Il nuovo stop ai campionati dilettantistici ha frenato una marcia importante in casa Valcalepio. La formazione bergamasca si era infatti qualificata alla fase successiva di Coppa Italia Eccellenza ed era all’inseguimento in campionato della capolista Carpenedolo (12 punti contro 9) al secondo posto della graduatoria. Inevitabile così un pizzico di amarezza nelle parole dell’allenatore Alessio Delpiano: “Il momento era positivo e favorevole. Dopo una sconfitta all’esordio in campionato, ci eravamo ripresi con tre vittorie consecutive e la squadra stava iniziando a carburare a dovere. Adesso quando, e se, riprenderemo a febbraio dovremo ripartire praticamente da zero dal punto di vista degli allenamenti. Fino a che è stato possibile abbiamo svolto sedute di lavoro con il distanziamento, la doccia scaglionata e il rispetto delle norme sanitarie, ma adesso non potevamo fare altrimenti. La scelta degli organi competenti è stata chiara e va rispettata, con la salute non si scherza. Se posso però esprimere un mio giudizio, dico che almeno gli allenamenti andrebbero consentiti perché i giocatori, oltre che essere lavoratori, sono anche atleti e lo sport fa benissimo al corpo: rispettando le distanze, è possibile farlo anche in gruppo”.

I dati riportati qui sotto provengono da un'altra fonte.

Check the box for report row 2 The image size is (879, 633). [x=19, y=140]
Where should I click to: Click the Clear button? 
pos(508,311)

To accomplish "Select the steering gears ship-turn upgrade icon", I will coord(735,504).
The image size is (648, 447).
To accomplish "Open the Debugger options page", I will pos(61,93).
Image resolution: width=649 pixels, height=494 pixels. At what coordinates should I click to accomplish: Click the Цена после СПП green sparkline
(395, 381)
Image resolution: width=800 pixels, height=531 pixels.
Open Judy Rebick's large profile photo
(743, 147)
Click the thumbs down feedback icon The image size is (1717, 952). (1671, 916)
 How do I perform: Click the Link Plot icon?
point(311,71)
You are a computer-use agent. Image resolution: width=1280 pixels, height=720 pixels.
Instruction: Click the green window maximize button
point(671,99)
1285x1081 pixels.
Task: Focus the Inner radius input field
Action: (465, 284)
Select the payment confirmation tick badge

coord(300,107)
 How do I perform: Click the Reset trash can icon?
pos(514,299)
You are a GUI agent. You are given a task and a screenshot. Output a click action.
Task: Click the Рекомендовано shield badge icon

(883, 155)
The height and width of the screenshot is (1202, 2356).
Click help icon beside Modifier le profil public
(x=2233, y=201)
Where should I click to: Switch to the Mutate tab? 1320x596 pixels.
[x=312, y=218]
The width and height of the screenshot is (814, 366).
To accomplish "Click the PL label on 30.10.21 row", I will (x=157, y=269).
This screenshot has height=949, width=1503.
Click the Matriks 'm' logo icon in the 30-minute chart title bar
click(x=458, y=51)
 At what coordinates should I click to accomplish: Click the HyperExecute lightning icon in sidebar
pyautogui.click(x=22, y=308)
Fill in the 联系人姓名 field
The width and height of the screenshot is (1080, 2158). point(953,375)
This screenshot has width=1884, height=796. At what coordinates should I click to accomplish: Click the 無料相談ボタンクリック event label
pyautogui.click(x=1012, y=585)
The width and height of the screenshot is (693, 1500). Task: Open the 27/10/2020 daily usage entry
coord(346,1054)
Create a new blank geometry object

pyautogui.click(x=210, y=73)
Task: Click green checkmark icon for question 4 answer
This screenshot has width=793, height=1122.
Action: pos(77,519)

L’unica soluzione al momento è quindi quella di tenersi in forma personalmente: “Ai ragazzi abbiamo consegnato un piano di lavoro individuale – ha proseguito Delpiano -, così da mantenere uno standard fisico adeguato, ma ovviamente non è la stessa cosa che allenarsi sul rettangolo verde. Nelle nostre categorie non è semplice questa situazione che stiamo vivendo. Ritengo tuttavia di avere la fortuna di essere alla guida di un gruppo di ragazzi molto seri ed affidabili, che quando sarà il momento di tornare ad allenarsi saranno in condizioni fisiche buone”.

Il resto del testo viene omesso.